** Source material follows **

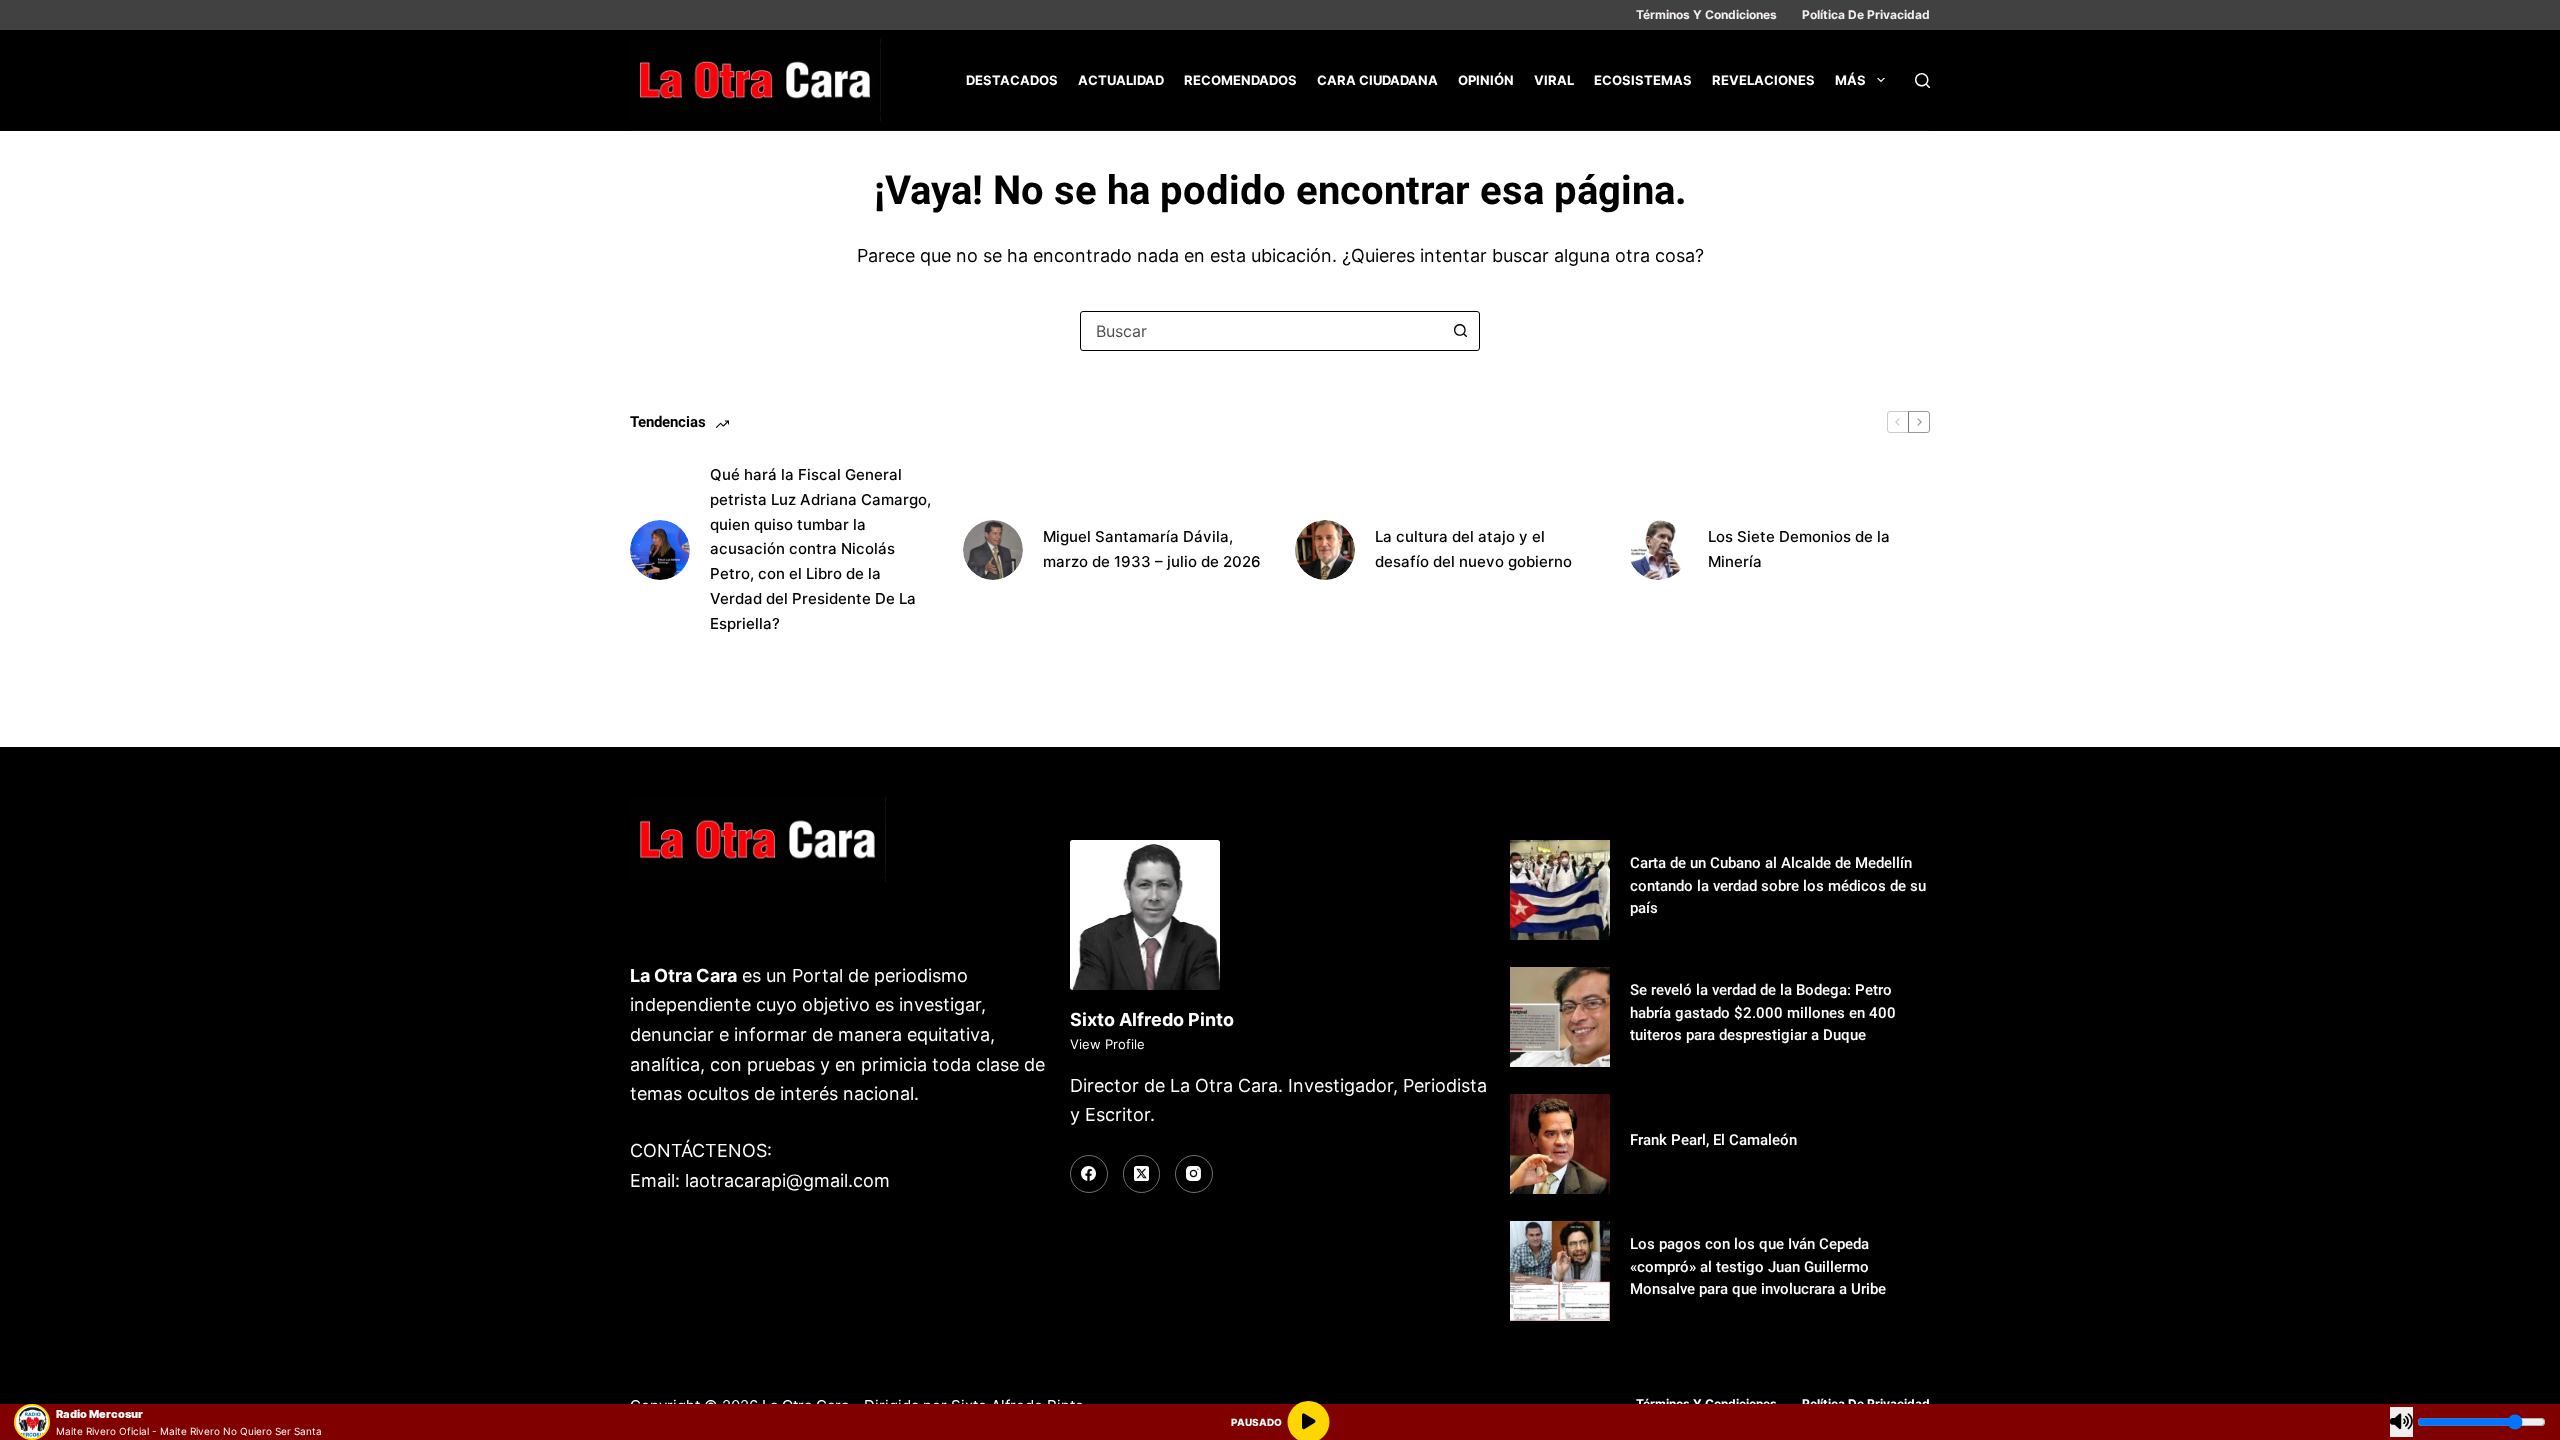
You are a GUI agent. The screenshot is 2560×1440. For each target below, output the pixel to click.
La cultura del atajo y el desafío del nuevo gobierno (1473, 549)
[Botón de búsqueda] (1460, 331)
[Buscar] (1922, 80)
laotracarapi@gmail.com (787, 1180)
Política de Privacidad (1866, 14)
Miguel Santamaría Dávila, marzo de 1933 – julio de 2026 (1152, 549)
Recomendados (1240, 80)
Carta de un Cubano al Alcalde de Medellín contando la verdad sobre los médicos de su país (1778, 885)
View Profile (1107, 1044)
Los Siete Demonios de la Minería (1799, 549)
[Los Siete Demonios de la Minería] (1658, 550)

** End of Source material **

How to complete this task:
Copy nothing except the lines from the one with "laotracarapi@gmail.com (787, 1180)" through the end of the records; keep each exactly as it appears, first and last included.

Your response:
laotracarapi@gmail.com (787, 1180)
Política de Privacidad (1866, 14)
Miguel Santamaría Dávila, marzo de 1933 – julio de 2026 (1152, 549)
Recomendados (1240, 80)
Carta de un Cubano al Alcalde de Medellín contando la verdad sobre los médicos de su país (1778, 885)
View Profile (1107, 1044)
Los Siete Demonios de la Minería (1799, 549)
[Los Siete Demonios de la Minería] (1658, 550)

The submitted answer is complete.